狂気の王と永遠の愛(接吻)を・センスイ編収録

センスイの挑発

「まさか私たちの間に入ってこようとする輩(やから)がいるとは…まったく思ってもみなかったよ」


フッと薄ら笑いを浮かべた自称・アランは、うんざりしたようにこめかみを指先で抑えセンスイを睨んだ。

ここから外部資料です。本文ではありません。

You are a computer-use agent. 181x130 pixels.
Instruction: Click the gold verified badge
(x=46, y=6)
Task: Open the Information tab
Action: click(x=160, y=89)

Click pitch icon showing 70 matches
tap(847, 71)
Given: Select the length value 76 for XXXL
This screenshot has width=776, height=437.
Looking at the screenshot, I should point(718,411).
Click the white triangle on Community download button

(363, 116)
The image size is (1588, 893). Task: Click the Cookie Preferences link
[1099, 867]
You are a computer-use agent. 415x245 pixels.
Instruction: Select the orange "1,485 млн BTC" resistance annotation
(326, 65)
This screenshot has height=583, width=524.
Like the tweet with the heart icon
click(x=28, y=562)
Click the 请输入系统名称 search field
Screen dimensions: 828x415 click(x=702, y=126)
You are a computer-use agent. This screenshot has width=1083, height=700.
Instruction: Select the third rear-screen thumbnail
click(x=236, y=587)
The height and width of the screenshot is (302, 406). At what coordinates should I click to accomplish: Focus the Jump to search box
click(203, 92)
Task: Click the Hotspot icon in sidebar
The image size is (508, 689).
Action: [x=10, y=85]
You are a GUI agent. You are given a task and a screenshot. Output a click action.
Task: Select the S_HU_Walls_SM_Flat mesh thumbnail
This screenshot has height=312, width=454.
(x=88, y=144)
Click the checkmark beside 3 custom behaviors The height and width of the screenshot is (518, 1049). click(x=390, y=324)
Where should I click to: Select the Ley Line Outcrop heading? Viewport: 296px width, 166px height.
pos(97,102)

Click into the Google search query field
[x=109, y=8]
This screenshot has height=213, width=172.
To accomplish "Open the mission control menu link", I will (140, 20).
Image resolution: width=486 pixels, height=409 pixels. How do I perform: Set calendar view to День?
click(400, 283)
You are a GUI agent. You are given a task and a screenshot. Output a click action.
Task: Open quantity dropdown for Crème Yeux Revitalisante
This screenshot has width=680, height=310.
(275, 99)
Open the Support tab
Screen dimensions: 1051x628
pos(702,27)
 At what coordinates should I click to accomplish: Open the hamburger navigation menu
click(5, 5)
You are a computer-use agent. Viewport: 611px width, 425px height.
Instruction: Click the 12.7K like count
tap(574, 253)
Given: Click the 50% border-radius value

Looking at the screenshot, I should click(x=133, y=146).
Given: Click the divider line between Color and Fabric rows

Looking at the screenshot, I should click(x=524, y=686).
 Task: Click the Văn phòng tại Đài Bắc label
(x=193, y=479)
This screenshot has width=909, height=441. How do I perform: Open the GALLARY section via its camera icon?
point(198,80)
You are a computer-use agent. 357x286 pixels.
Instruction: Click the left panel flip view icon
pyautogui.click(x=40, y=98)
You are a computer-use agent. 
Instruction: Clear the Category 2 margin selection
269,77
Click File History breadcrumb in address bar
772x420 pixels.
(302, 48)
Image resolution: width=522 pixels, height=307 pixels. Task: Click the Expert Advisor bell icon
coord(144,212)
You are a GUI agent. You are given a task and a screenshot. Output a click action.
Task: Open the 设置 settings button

(どうしよう…これ以上センスイ先生を巻き込むわけには…)


「センスイ先生…わたし…」


優しく肩を抱く彼の手に心を痛めながら…アオイはセンスイの美しい顔を見上げた。


「大丈夫ですアオイさん。あなたは何も心配する必要はありません。ここは私に任せてください」


と、センスイは微笑みながらそう答える。


すると…


「あーあーあーっ!!いくら身内だからって過保護すぎんじゃねぇーの!?アラン先生ってさ、アオイの叔父さんなんだろ?」


急に大声でそう叫んだのはシュウだった。


「なに…?」


アランは怪訝そうに眉間へと皺を寄せ、何か言いたげな表情を向けている。


だが…シュウはそれがさも真実であるかのように更に畳み掛けた。


「こいつが可愛いのはわかるけどよ、アオイのオヤジさんの弟だからってそこまで雁字搦(がんじがら)めにすることないだろ?」


するとミキまでもがシュウのノリに合わせ始め…


「うんうんっ!年頃の娘をもつと大変よねぇ!!アオイのお父さんのかわりに監視してるつもりが…この子へと纏わりつく男たちを見ているうちに、ついついイラっと来ちゃったんでしょっ!?」


アオイを振り返りウィンクして見せるシュウとミキ。


『何があったのかわかんないけどさ…アオイが困る顔、見たくないんだよね』


『ああ』


ミキの言葉に頷くシュウ。


『ミキ…シュウ…』


二人の優しさに目頭がじんわり熱くなる。
すると…


「え…そうなの?」


「それならアラン先生がアオイを気にする理由もわかるかも…」


「あー、だから呼び捨てなのね!」


シュウとミキのフォローにより納得しはじめたクラスメイトたちだったが…


「…生徒たちの力を借りねばならぬほどの失態を犯すなど…いい大人がする事とは到底思えませんね」


皮肉を含んだセンスイの言葉。
彼がまったくアランの"アオイの叔父さん"説を信用していないのは明らかだった。